(Text provided)

Quite recently I had a conversation regarding creating company's culture; contributing to company's culture and individual skills that exactly help to create cultures as such.
It has intrigued me as the topic may easily become very tricky.
As a former technology evangelist (MSFT) I was positioned very well in my past to create cultures among software developers and software development communities of various types. Such job could be also described as a culture creator toward external audiences.
When we speak about internal teams and organizations, then creating and contributing to the company's culture is a completely different thing. In communities, you are bound together by the same topic, as mutually shared point of interest. At work, by professional/business goals successfully or unsuccessfully cascaded down the ladder, through delegation.
In the first scenario, the only thing that naturally distinguish individuals is the level of experience. Experience impacts heavily a proficiency to communicate properly in the hermetic language of that particular community. Finally, lack of the ability to communicate properly may create isolation and drive to leave. If communities become competitive then the entry point and stay-drive are not for every body and create elitism. Quite common challenges when you think about the culture in the context of communities. Individual experience and ability to gain more of it is the key here.
At companies, again, situation is completely different. IT/Software professionals sometimes blend their community/passion driven self-confidence and respect level with professional/business expectations defined by the company goals. That is a trap that can very quickly create great cliques but not helpful as a contribution to the company's culture. It most likely won't makes such teams successful at the end. That can also help to fail individually. Officially interpersonal skills to be blamed, officially not belonging to the company's culture, defined by values.
But this is not values that can help define company's culture well, but mutual understanding and respecting the professional and business goals shared across the organization.
I've mentioned a conversation regarding creating such a culture successfully as a trigger for this post. Obviously this topic was triggered by HR-orientated individuals. If that's the case then this is already a missed opportunity.
If you need HR to create company's culture in your organization, then I'm brutally honest, this is already lost case, very difficult to recover.

(End Text provided)
(Data for review)

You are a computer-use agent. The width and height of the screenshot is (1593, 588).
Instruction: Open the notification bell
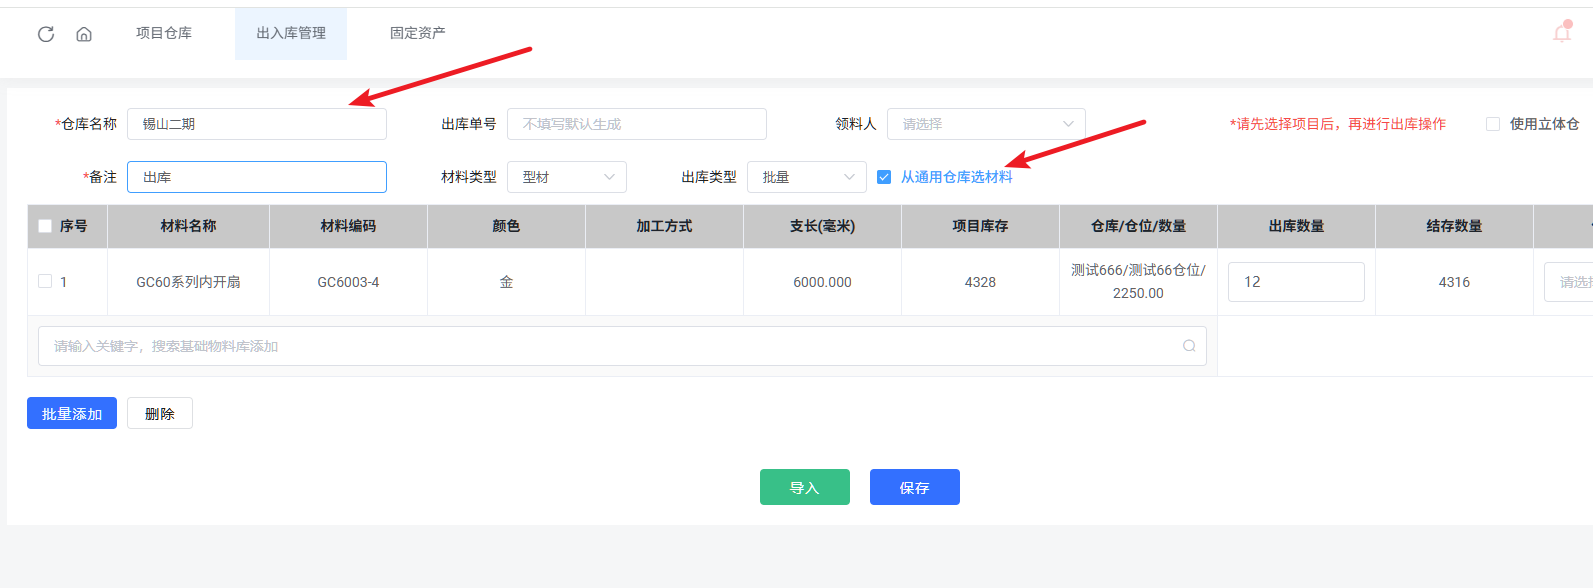click(1562, 33)
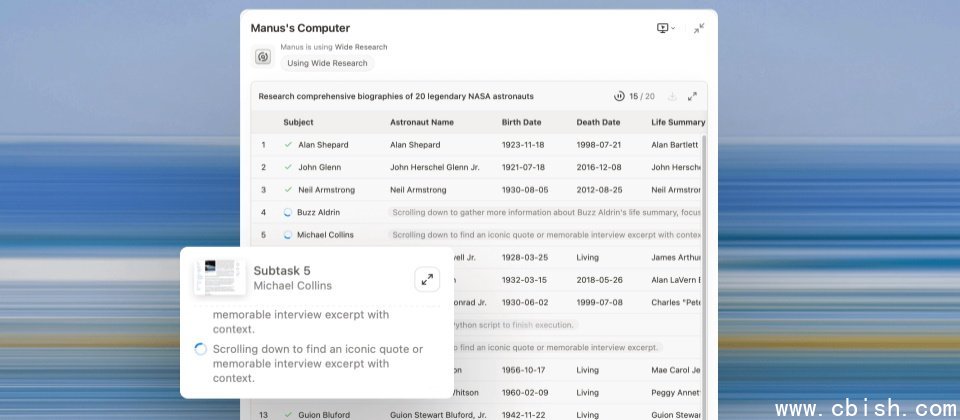Expand the Subtask 5 popup card
960x420 pixels.
(427, 279)
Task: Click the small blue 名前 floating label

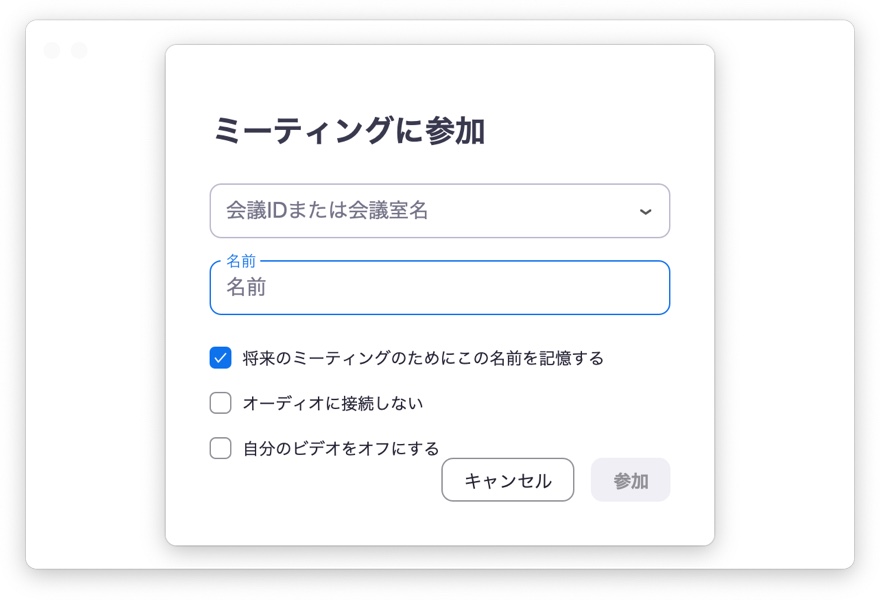Action: (241, 261)
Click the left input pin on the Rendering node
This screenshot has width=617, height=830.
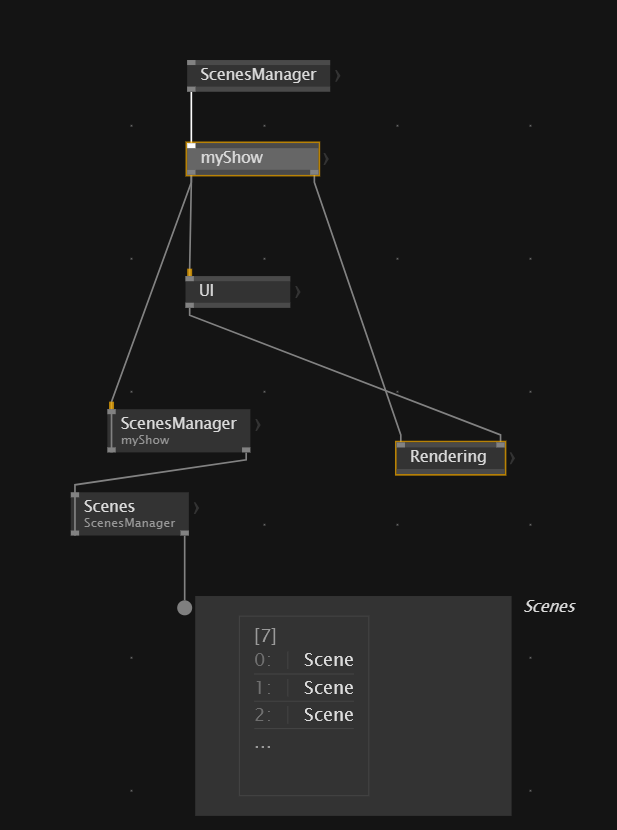[x=400, y=443]
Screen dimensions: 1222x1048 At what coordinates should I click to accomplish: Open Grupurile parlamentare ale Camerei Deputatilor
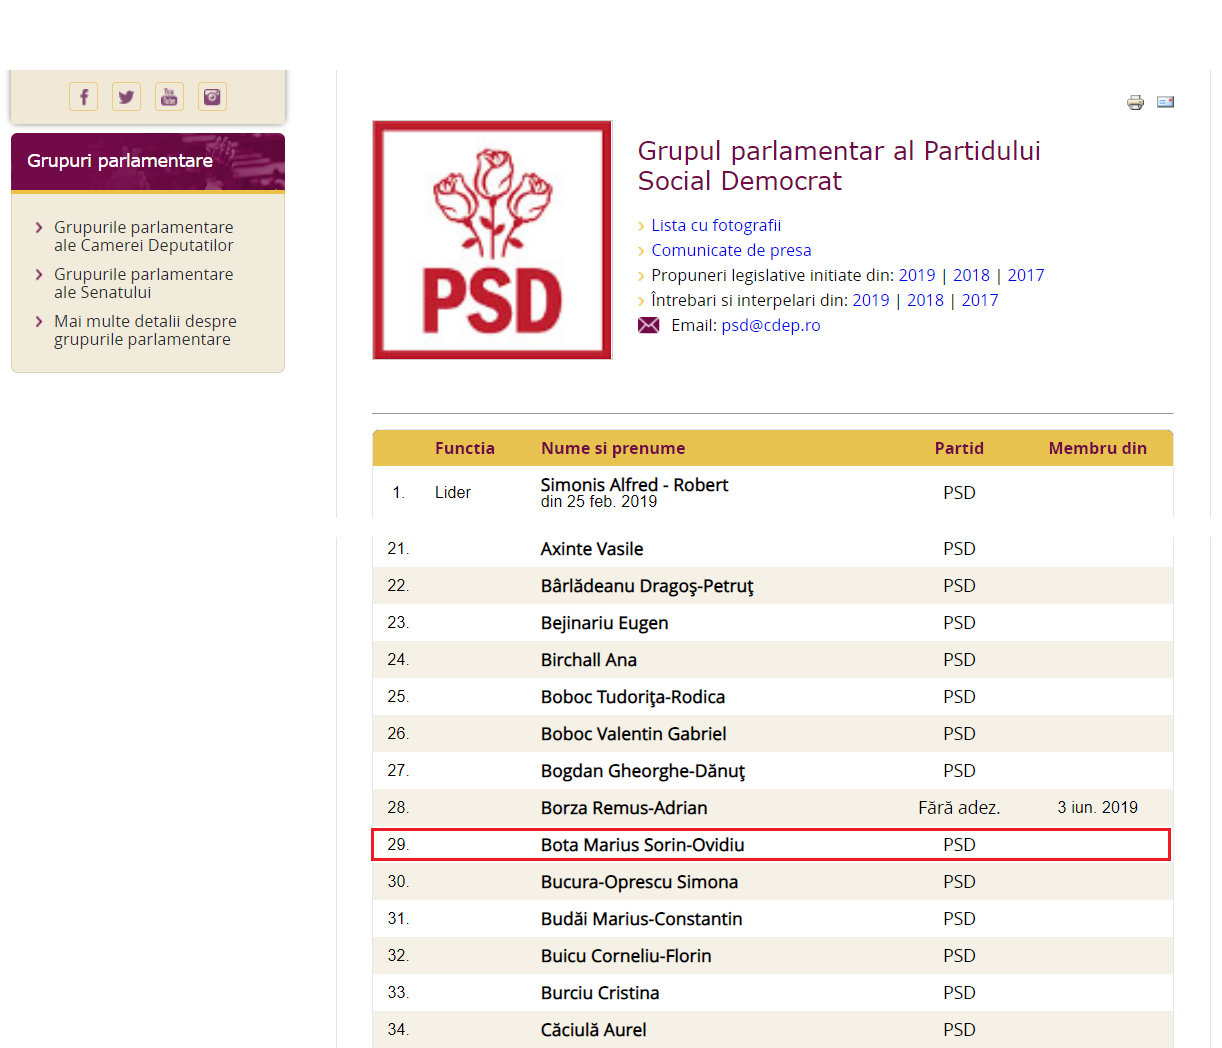[143, 236]
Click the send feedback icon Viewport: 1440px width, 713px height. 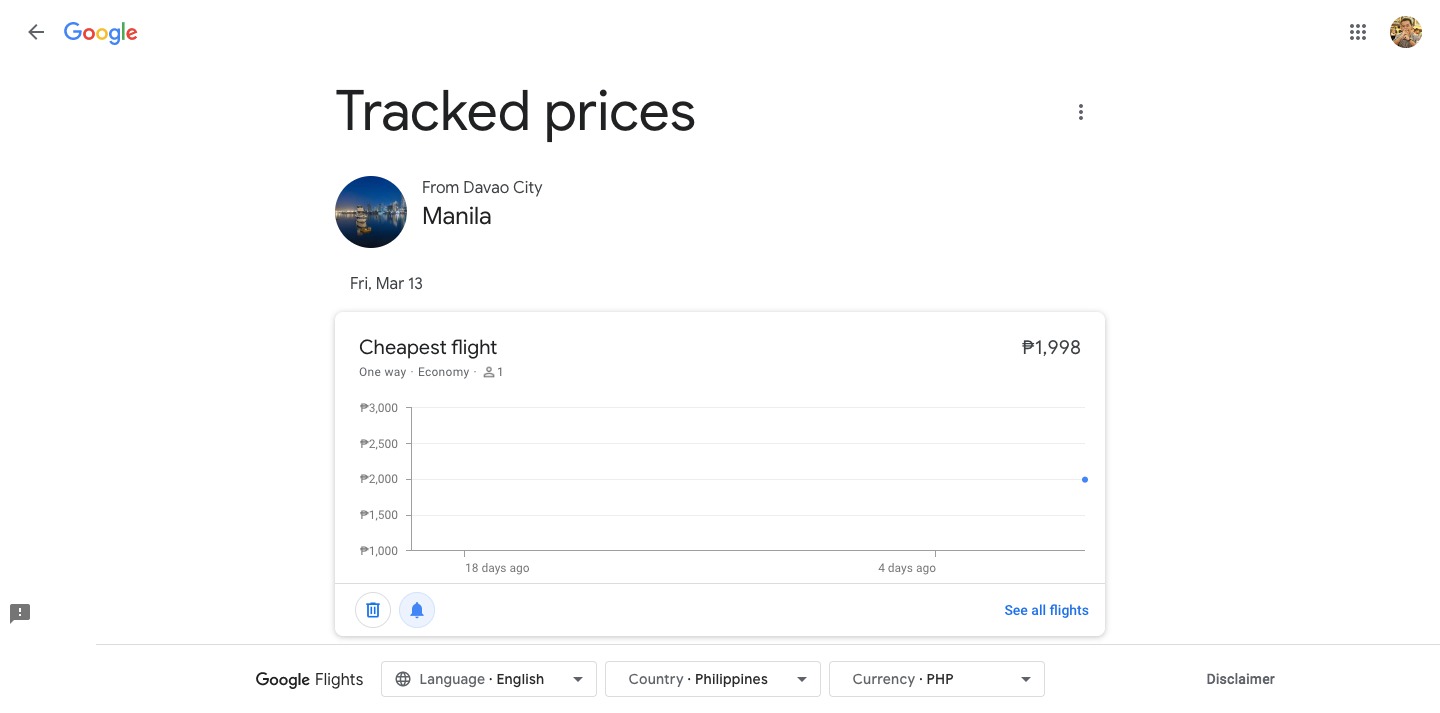click(20, 614)
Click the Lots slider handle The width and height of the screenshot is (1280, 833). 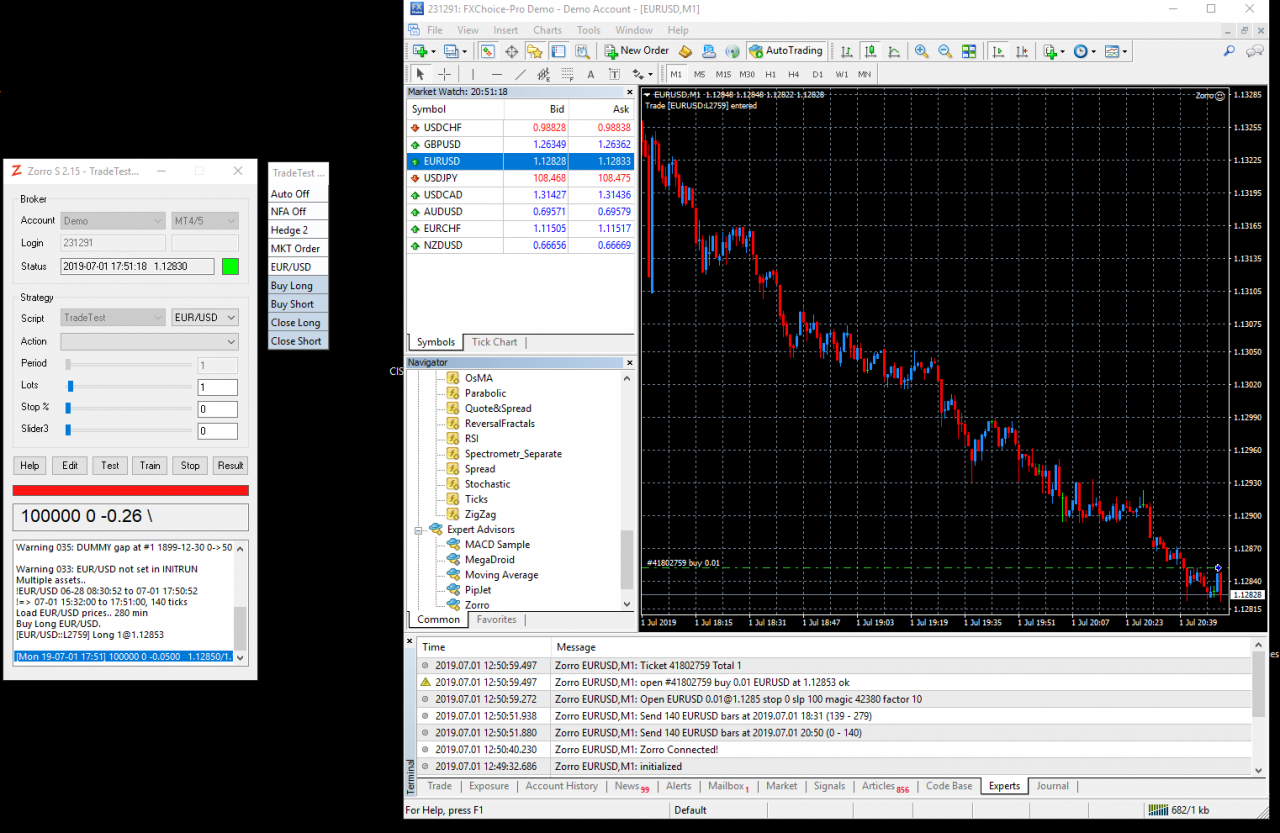pos(70,387)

(End Data for review)

* Prompt 1: In the post on company culture, what role did the writer formerly hold at MSFT?
* Prompt 2: Carry on the post on company culture, starting after its final sentence.
The items are separate from the post on company culture.

* Exercise answer 1: Technology evangelist.

* Exercise answer 2:
Company or organizational culture naturally develops when individuals and their leaders are bound by the same goal and there is no conflict at both individual and collective level.
Perhaps it sounds abstract but this is exactly how start-ups are born. Magic of the company culture in startups is exactly defined by above principle. Not the individual skills of the contributors, but collective agreement over mutually respected expectations and goals ignites them. Then the way these goals are achieved is a secondary thought. Company values, processes and bureaucracy comes later, when the company leaves the startup mode while growing.
Important thought then that individual skills do not matter that much in the context of the collective experience of the company. They can contribute to that collective experience only if individual experiences are mutually aligned with company's goals. Also you as an individual can be as experienced as you wish to describe yourself, this is not automatically company's experience unless you find a way how to align this individual experience with company's goals and thus making it successful contribution to company's organizational growth.
If that stops being the case, no company meeting, team building nor funny anecdotes on calls or flexible approach to benefits and different acrobatics can repair the root cause. If the whole organization or substantial part of it, impacted by the cultural loss cannot bring back the mutually accepted goal(s) that everybody can pursue equally within their roles, the culture is gone, the team is gone and at the end the company may be gone very quickly as well.
That's what I call lack of proper leadership.
One individual who does not share the goal may demolish the culture of the company. If that's the case, it's sometimes easier to let the individual go and reassess, but this is not true leadership as well. This is only reassuring individual leader's position for authority. It rarely helps, as company's cultural loss is like cancer that spreads out quickly and the only true treatment is hard work to convince once again each and every contributor to share the same goals. If people see it and do not want to rejoin the tribe, then so be it, but at least it's been tried.
I personally feel disappointed when I hear or am enforced to talk about values, if there is no mutually agreed expectations related to goals. You can talk about values endlessly. You can pitch how you value people in your organization loud and clear. It will just sound as nonsense, if listeners don't share company's goals and worst, find their goals being better addressed outside the organization or anyhow differently.
Don't be surprised that performance and productivity drops when you deal with such situations as well.
Think about it when you think about creating and maintaining positive and constructive culture at your company that is focused on growth.
It's easy to replace right approach with false attempts to relax peoples individual ambitions and goals and the outcome is just the contrary.